By Amanda DeProspero The Dominion Post, Morgantown, W.Va.
"Kids" may be in the official name, but store owner Rhonda Rice is quick to point out that Cool Kids Consignment on the Mileground has more than just children's clothes inside the boutique.
In fact, there's a whole section dedicated to women's attire.
"We have designer labels that are 50 to 70 percent off of retail," Rice said. "We carry designer brands like Coach, Dooney and Bourke, Miss Me, Ralph Lauren, Chico's, Ugg and some of the high-end items that people are coming in to look for."
You'll find clothing for newborns up to 3X in women's and newborn to size 14 for boys.
"We primarily opened the doors as a kids' store. We have grown and evolved into not only being a kids' store, but also being a women's," she said. "We have our Classy Closet, our formalwear. We have pageant gowns.
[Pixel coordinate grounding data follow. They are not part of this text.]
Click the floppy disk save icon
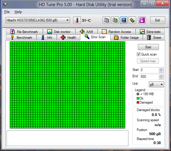The height and width of the screenshot is (151, 171). (124, 20)
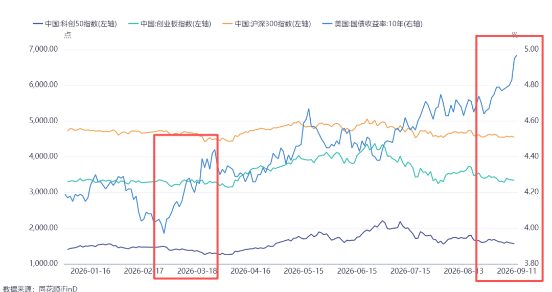552x292 pixels.
Task: Toggle the 中国:科创50指数 legend entry
Action: (x=75, y=24)
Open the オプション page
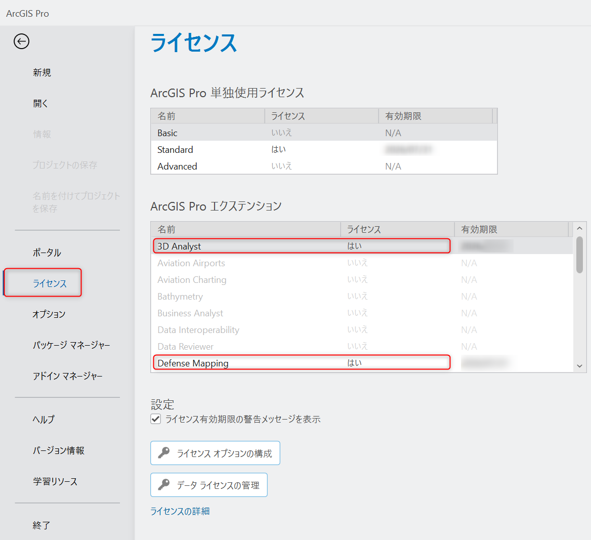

We now have a great selection of maternity that women come in shopping for on a regular basis, so within the past couple of years, our business has almost doubled."
The consignment store opened about 4 years ago across from the old National Guard Armory on the Mileground. Rice said her husband, who was a military science professor at WVU, has been nothing but supportive and encouraged her in her dream of owning her own consignment shop.
In the last four years, Rice said the store has gained more than 2,000 consigners. It's now the "largest upscale women's and children's consignment boutique" in Morgantown, she added.
"Consigners bring their items into us," she said. "They can either be on hangers or folded in bins, but they do have to be clean. And we're looking for like-new items."
The store policy allows consigners to receive 40 percent of the sale price, and high-end items can earn the consigner up to 50 to 60 percent, Rice said. Items typically stay in the store for up to 60 days.
Kara Brown is a regular consigner. She has saved all of her 7-year-old daughter's clothes through the years and often takes them up to the shop.
"I usually make a decent amount of money," Brown said.
Heather DeMoss, a friend of Rice's, is also a consigner and has been using the store since the day it opened. She consigns her children's clothes once they outgrow them, and she's also taken some women's clothes into the shop as well.
"As a consigner, I like that her staff is very professional and friendly and efficient," DeMoss said. "It's very streamlined and I like that."
Prices are set by the shop, Rice said, but store associates do a lot of research to put just the right amount on an item. "There's a little bit of a method to it that we work at," she said.
"I think one of the things that sets us apart from our competitors is our sales staff. We have amazing sales associates that work very hard to take in amazing items ..."
"It's a great place to buy stuff. It's a great place to sell stuff," Brown said. "I love Rhonda, and I love her employees."
The goal, Rice said, is to guide both consigners and customers so that they keep coming back.
It's also important for Rice to give back to the community her shop serves.
She said the store has sponsored Little League baseball teams and been a pink ribbon sponsor for the area's Making Strides Against Breast Cancer Walk.
Items that don't sell at Cool Kids Consignment are often donated to Christian Help; the organization comes in on a weekly basis for pick-ups.
"It's really nice that we can help out families in need," Rice said.